__DOCUMENT EXCERPT__:

Has he commented yet on his first "big" race? I don't think it went bad at all (just judging by results), but i wouldn't be surprised if he expected more from it. I assume though Sunweb did a good job outlining what he should expect from a race like that, and his own performance in it.
Think it went about as expected. He was saying beforehand that he wasn't expecting too much from the race and was rather cautious. Working for Storer and Tusveld was always the priority.
 
Before the race he said that he didn't expect to race the Tour des Alpes Maritimes, but they selected him after he got second at a test race. I don't know exactly the plan of the team, but on the team homepage they said that the team worked für Storer and Tusveld.
"Allerdings weiß er noch nicht, welche taktische Rolle für ihn im siebenköpfigen Team mit dem Australier Michael Storer, 23, und dem Niederländer Martijn Tusveld, 27, an der Spitze, vorgesehen ist. „Deshalb erwarte ich jetzt auch nicht so viel“, gibt sich Brenner zurückhaltend. "

"He doesn't know yet what role he has in the team tactically. The leaders are Storer and Tusveld. Thats why I don't expect a lot".

__SOURCE MATERIAL__:
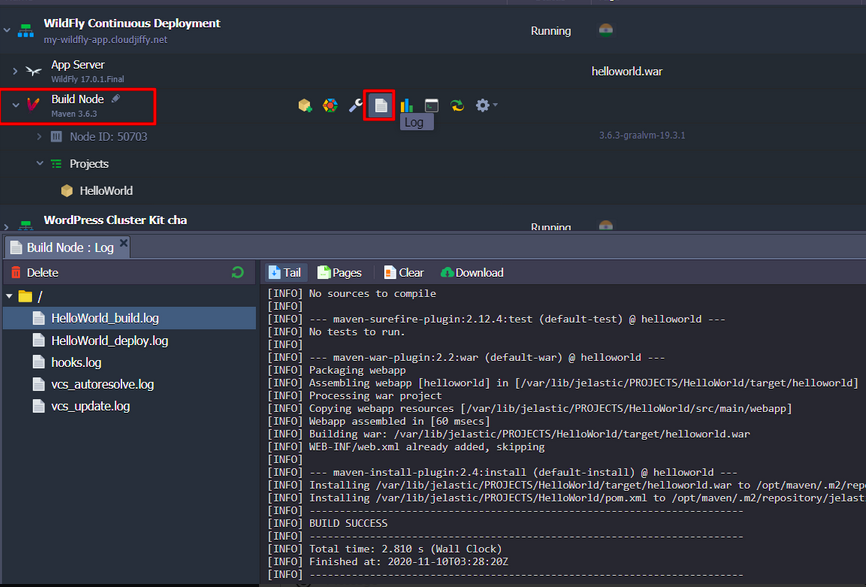Refresh the log file list
The width and height of the screenshot is (866, 587).
(238, 272)
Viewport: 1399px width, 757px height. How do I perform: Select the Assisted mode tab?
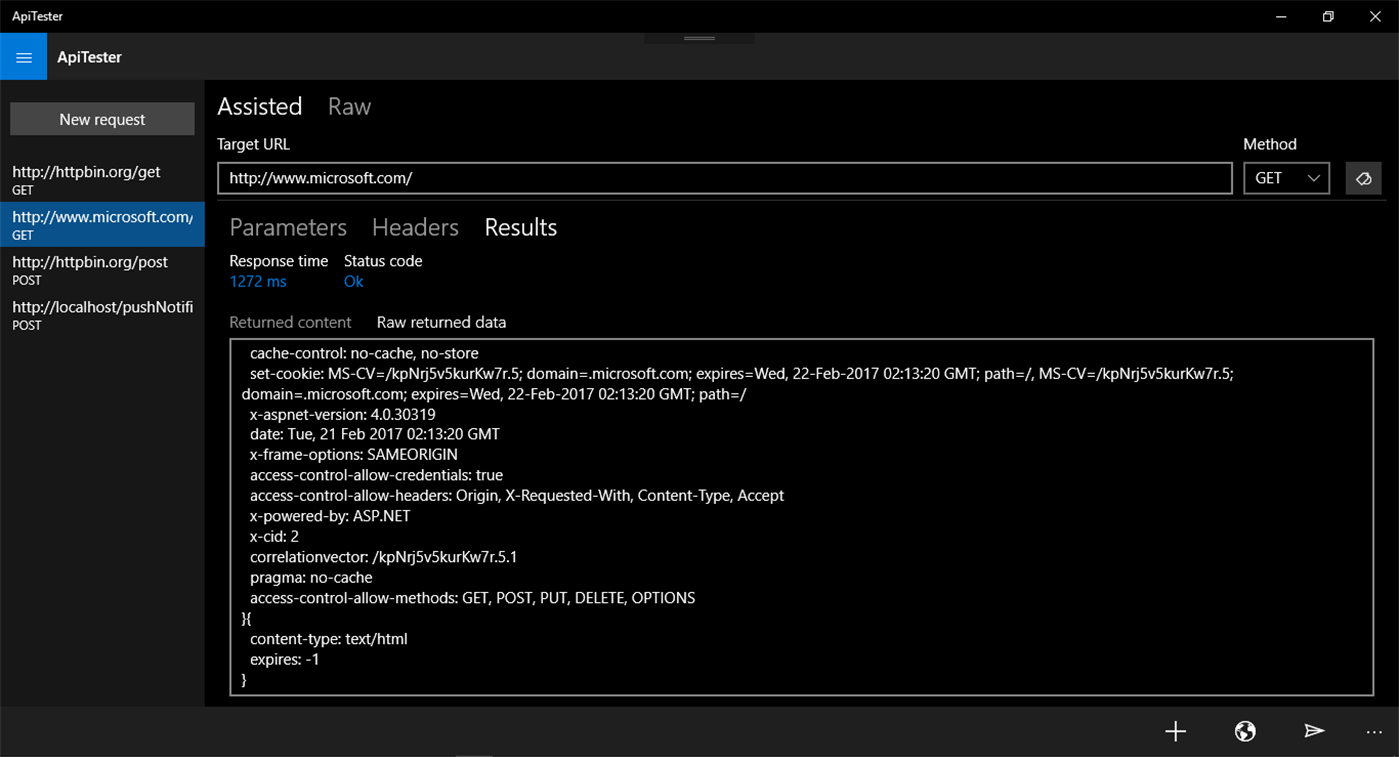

__TASK LIST__:
#1 In the cycling forum excerpt, what result led the team to select him for the Tour des Alpes Maritimes?
#2 Write a continuation of the cycling forum excerpt, starting right after its final sentence.

__EXPECTED RESULTS__:
#1 He finished second at a test race.

#2
 
Has he commented yet on his first "big" race? I don't think it went bad at all (just judging by results), but i wouldn't be surprised if he expected more from it. I assume though Sunweb did a good job outlining what he should expect from a race like that, and his own performance in it.
Here are some coments (in german) on his first race:

He suffered a bit on stage 1 and 3. On stage 2 he felt good and worked for Storer in the end and took it easy on the last hill. He feels that the long distances are a bit too long for him a the moment. He also thinks that he had some issues with his nutrition during the race and he was empty, because at the juniors he didn't need to eat a lot. He learned a a lot and enjoyed it.
At Kuurne he will be a helper.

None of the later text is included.